Work to complete:
From the listing below, set down exactly the lines between the one holding "You are a computer-use" and the one holding "Instruction: Click the", inclusive. No other line is wanted.

Given data:
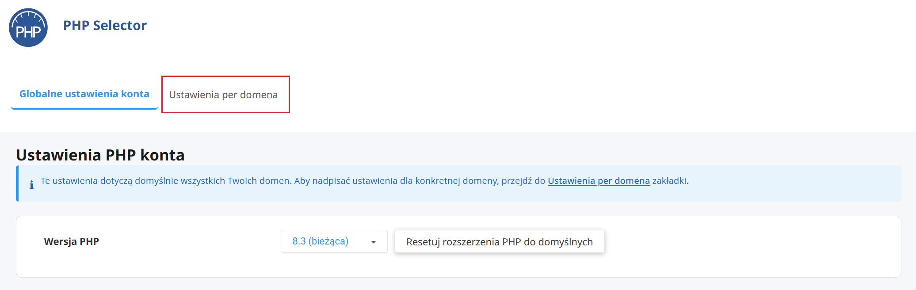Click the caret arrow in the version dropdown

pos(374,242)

...

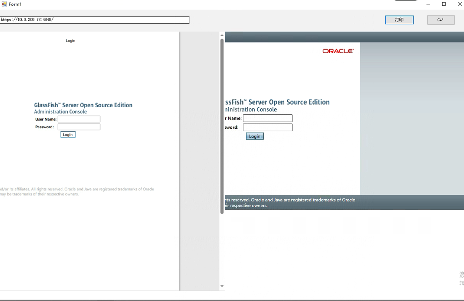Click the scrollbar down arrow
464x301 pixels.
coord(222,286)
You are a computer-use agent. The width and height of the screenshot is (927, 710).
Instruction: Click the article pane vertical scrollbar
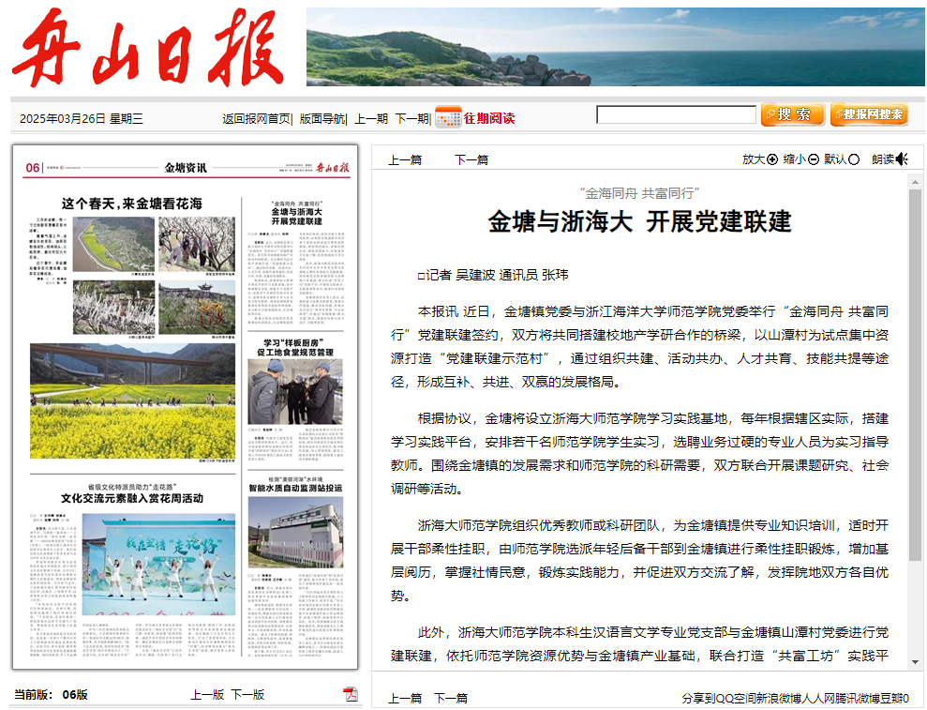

Answer for this exercise:
You are a computer-use agent. The width and height of the screenshot is (927, 710).
Instruction: Click the article pane vertical scrollbar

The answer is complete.